Lelaki yang dikenal sebagai pakar semiotika dan filologi ini, juga menjelaskan
makna tumpeng yang berasal dari sebuah singkatan ‘yen metu kudu mempeng’ bila
diterjemahkan dalam bahasa Indonesia berarti ‘ketika keluar harus
sungguh-sungguh semangat. Tak heran jika nasi tumpeng dari dulu hingga saat ini
sering dijadikan hidangan dalam suatu perayaan yang memiliki makna ucapan
syukur ataupun kebahagiaan. Sebab, makna tumpeng sendiri adalah baik, yakni
ketika terlahir manusia harus menjalani kehidupan di jalan Tuhan dengan
semangat, yakin, fokus, dan tidak mudah putus asa.
Dalam
orasinya Dr. Musthofa juga menjelaskan makna dari perlombaan tujuh belasan
tempo dulu, misalnya lomba makan kerupuk, tarik tambang, lomba ambil uang logam
dengan mulut. Dalam lomba makan kerupuk, tersimpan beberapa makna dan filosofi.

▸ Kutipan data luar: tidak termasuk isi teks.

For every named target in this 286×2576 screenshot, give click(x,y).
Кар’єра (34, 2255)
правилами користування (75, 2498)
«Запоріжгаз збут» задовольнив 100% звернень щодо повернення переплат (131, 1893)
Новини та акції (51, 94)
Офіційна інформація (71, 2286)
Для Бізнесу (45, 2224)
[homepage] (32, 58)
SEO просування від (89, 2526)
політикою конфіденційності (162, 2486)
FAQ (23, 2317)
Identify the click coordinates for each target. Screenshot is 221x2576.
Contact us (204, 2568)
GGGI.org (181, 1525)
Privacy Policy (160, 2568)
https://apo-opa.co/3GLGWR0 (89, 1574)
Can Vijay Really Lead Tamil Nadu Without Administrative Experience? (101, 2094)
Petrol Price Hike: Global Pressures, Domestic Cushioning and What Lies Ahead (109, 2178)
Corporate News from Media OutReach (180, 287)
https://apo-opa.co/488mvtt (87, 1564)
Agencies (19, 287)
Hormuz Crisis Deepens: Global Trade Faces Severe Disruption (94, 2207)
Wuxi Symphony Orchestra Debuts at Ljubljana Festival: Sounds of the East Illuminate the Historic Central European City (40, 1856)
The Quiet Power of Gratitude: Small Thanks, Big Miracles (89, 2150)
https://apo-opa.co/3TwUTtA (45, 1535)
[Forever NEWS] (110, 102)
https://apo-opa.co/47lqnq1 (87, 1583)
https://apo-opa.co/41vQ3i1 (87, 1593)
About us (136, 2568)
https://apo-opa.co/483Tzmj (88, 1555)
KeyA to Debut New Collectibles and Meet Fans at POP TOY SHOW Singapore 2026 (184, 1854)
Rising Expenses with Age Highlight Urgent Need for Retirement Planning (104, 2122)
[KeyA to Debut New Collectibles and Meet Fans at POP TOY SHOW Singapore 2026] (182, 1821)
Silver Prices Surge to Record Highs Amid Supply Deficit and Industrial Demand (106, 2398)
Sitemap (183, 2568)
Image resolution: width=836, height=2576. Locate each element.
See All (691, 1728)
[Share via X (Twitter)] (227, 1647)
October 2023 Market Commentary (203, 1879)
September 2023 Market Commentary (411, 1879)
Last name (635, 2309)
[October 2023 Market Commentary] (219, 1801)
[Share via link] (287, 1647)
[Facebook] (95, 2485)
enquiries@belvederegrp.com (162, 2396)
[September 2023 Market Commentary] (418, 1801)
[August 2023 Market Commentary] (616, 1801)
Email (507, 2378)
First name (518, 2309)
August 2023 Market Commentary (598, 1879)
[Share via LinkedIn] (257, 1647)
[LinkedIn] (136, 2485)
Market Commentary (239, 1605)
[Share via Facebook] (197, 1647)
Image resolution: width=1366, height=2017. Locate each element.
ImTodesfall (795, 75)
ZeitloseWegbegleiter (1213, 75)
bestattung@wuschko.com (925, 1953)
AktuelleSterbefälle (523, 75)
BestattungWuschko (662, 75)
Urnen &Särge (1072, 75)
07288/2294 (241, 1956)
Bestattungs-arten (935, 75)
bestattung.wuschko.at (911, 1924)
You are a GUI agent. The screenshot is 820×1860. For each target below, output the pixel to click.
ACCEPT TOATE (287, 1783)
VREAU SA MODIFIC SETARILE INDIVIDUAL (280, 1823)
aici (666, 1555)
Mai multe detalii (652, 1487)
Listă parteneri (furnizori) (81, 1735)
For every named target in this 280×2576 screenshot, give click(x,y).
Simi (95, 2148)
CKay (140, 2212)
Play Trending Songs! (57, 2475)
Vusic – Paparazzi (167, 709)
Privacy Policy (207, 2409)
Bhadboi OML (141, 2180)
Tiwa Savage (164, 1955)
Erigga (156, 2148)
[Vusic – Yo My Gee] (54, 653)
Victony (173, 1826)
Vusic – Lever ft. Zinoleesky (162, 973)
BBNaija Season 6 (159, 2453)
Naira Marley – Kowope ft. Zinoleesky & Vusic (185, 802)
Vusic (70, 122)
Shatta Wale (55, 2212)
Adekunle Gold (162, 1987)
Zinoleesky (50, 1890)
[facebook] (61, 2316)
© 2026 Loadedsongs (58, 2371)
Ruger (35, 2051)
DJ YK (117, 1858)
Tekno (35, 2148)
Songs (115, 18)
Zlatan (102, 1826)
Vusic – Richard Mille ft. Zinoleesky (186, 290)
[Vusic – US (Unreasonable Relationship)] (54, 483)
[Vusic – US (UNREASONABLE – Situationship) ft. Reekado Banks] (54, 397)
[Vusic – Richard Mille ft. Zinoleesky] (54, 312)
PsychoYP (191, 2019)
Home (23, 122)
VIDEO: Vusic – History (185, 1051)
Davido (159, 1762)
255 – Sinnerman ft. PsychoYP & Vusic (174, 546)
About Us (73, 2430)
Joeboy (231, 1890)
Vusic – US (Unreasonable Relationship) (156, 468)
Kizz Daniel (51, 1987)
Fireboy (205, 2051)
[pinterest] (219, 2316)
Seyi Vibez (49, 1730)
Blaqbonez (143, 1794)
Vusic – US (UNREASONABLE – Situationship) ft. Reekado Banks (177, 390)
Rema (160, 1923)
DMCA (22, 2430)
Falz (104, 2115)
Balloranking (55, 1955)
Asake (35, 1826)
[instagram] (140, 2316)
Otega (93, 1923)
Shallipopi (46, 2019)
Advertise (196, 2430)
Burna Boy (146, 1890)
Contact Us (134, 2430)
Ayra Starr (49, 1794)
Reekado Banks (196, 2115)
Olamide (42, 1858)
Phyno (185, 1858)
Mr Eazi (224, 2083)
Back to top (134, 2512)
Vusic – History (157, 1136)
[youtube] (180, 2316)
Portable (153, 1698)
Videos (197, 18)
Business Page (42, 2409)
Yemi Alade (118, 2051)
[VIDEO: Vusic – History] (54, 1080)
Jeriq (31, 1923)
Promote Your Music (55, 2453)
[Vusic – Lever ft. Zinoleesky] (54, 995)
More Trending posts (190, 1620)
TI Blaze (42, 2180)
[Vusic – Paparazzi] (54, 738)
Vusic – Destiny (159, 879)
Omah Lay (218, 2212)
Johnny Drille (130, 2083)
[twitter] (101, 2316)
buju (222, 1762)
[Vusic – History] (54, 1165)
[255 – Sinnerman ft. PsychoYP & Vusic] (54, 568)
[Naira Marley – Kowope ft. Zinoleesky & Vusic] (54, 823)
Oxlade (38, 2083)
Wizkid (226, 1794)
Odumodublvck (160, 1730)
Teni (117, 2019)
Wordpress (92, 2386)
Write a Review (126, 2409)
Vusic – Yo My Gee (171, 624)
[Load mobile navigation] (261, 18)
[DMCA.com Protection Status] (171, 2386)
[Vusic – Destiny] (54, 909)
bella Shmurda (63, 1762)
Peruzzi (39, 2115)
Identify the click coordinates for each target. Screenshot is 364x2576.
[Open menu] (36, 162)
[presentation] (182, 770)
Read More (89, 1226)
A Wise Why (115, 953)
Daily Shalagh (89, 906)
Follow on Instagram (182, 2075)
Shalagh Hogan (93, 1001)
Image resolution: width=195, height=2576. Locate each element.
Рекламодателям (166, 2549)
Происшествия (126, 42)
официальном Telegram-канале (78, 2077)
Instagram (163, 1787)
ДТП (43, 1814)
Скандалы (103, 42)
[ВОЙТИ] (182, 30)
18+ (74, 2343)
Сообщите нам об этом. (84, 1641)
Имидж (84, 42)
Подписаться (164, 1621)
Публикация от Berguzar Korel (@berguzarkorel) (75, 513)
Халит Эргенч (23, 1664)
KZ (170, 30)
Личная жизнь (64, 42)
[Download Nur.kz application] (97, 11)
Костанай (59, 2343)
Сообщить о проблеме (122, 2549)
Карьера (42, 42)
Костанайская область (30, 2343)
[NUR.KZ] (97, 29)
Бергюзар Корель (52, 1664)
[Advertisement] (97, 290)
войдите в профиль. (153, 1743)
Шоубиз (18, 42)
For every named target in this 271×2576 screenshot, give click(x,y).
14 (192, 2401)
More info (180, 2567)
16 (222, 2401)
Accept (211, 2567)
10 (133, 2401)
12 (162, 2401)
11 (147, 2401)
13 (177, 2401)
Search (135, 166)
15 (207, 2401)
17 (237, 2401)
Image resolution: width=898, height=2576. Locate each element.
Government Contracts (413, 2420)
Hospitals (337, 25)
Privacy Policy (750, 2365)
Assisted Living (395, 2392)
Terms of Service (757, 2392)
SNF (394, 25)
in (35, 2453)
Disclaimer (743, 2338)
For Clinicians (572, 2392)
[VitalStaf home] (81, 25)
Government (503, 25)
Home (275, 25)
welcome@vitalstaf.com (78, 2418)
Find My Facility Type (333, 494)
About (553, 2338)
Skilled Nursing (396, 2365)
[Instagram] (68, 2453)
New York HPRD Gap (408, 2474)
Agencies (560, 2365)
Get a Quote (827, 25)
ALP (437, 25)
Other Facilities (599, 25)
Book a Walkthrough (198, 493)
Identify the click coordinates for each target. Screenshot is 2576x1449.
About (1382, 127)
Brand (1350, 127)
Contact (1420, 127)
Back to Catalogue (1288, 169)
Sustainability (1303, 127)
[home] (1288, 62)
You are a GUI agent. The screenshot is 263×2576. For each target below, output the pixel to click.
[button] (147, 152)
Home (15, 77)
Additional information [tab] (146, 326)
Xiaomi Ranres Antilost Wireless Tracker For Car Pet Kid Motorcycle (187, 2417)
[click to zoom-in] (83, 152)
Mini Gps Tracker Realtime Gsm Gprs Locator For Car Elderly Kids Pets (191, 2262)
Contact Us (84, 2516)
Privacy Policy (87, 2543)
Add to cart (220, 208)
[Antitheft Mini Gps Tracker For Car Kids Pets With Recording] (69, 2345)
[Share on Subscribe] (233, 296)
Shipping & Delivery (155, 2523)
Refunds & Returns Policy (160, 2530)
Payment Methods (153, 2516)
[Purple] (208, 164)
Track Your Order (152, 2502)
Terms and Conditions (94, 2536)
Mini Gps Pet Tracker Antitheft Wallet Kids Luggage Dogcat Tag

Lomba ini mengajarkan tentang suatu kesederhanaan dan kesetaraan. Dalam lomba
ini, tangan tidak diperbolehkan untuk ikut. Di sini diajarkan, bahwa setiap
perjuangan harus membutuhkan kesabaran. Ini dapat menjelaskan bahwa kesuksesan
tidak dapat diraih secara instan. Lomba makan kerupuk ini berusaha mengajarkan
bahwa kesuksesan bisa diraih oleh semua orang walaupun dengan segala
keterbatasan. Namun untuk meraihnya, masih dibutuhkan perjuangan, kesabaran dan
doa. Filosofi tarik-tambang dan lomba ambil uang logam dengan mulut tentunya
mengingatkan kita bahwa kemenangan akan susah untuk diraih. Bagaimana sakitnya
tangan tergesek dengan tambang, terpeleset sehingga badan penuh lumur, mulut
menjadi hitam karena mengambil logam yang telah dibaluri arang.
Pasangan
duet pembawa acara naik ke panggung, mengantar penonton yang semakin
bersemangat untuk memasuki acara berikutnya. Sebagai pembuka dramawan Rodli TL
tampil membaca puisi karya WS Rendra “Sebuah Titipan” dengan ekspresi wajah
yang terus berubah-ubah, suaranya terdengar lepas, tak lepas gerakan tangan
menghiba, menengadah , menunjuk ke atas, seakan sedang memvisualkan isi puisi
yang sedang ia bacakan. Rodli TL yang dijuluki Dewa Teater Lamongan ini mampu
membawa penonton ke dalam ruang perenungan “Sebuah Titipan” bahwa sebagai
manusia, kita hendaknya senantiasa mensyukuri nikmat/pemberian Tuhan, kita
harus menyadari bahwa sesungguhnya segala yang kita miliki merupakan titipan
dari Tuhan, sehingga sudah menjadi kewajiban kita untuk selalu menjaga titipan
Tuhan, selalu menjadi manusia yang ikhlas dalam menerima anugerah maupun cobaan
(derita), kita harus selalu mendekatkan diri kepada Tuhan secara ikhlas.
Penampilan
berikutnya musikalisasi puisi dari Fransiska yang bertemakan kemerdekaan. Dalam
puisi yang dibaca cukup apik oleh mahasiswi cantik asal PBSI sore ini, sebagai
cambuk generasi muda bahwa kitalah yang harus meneruskan perjuangan para
pahlawan kemerdekaan. Berikutnya pembacaan puisi Aziz Tsalis dosen Prodi Bahasa
dan Sastra Indonesia ini mendapat sambutan yang cukup meriah dari penonton,
sebelum membacakan puisi karyanya sendiri yang berjudul puisi matematis, ia
memberikan joke joke lucu yang mengundang gelak tawa para penonton. Penampilan
puisi berikutnya dari Dr. Zainal Arifin yang dikenal sebagai peneliti yang
telah banyak menerbitkan buku metode penelitian ini tampil membacakan tiga buah
puisi karyanya sendiri yang berjudul “Sajak Perjalan”, “Selamat Pagi
Indonesiaku”, dan “Telaga Impian” tidak banyak yang tahu bahwa sebenarnya Dr.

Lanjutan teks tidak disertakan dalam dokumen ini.